Sustainability is seen as good for business

The final important factor that will shape businesses in 2021 is sustainability. External pressure to bring about broad change with environmental, social and governance (ESG) targets is increasing. In particular, consumer demands are the strongest driver for sustainability ‘ with consumers spending more time than ever analysing whether a brand’s claims are truthful and, if not, being much harder on that brand than in the past. 

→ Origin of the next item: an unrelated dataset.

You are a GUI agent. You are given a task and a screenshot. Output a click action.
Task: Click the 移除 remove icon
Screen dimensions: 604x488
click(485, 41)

Our research found that almost two-thirds (65%) of UK companies have targets set for a broad range of ESG measures. Up to four in ten have annual targets in place, notably for executive pay, energy usage and diversity. More businesses are also measuring some aspects of ESG than in 2019, although levels for measuring governance specifically are lower ‘ this is in line with global trends. 

Investment in ESG is now seen as a benefit to growth. In total, 86% of UK companies think there are multiple opportunities to be had from improving their environmental and ethical sustainability, and more than three quarters (78%) believe their sales will grow through a greater focus on sustainability. 

Although business optimism declined sharply in the UK in 2020 and uncertainty continues to pervade businesses, our results show that they are adapting to this new environment. Of course, there are further challenges ahead as we continue to tackle the pandemic but if businesses continue to look towards new avenues for growth and change, they can build the resilience needed to successfully navigate the next twelve months and beyond.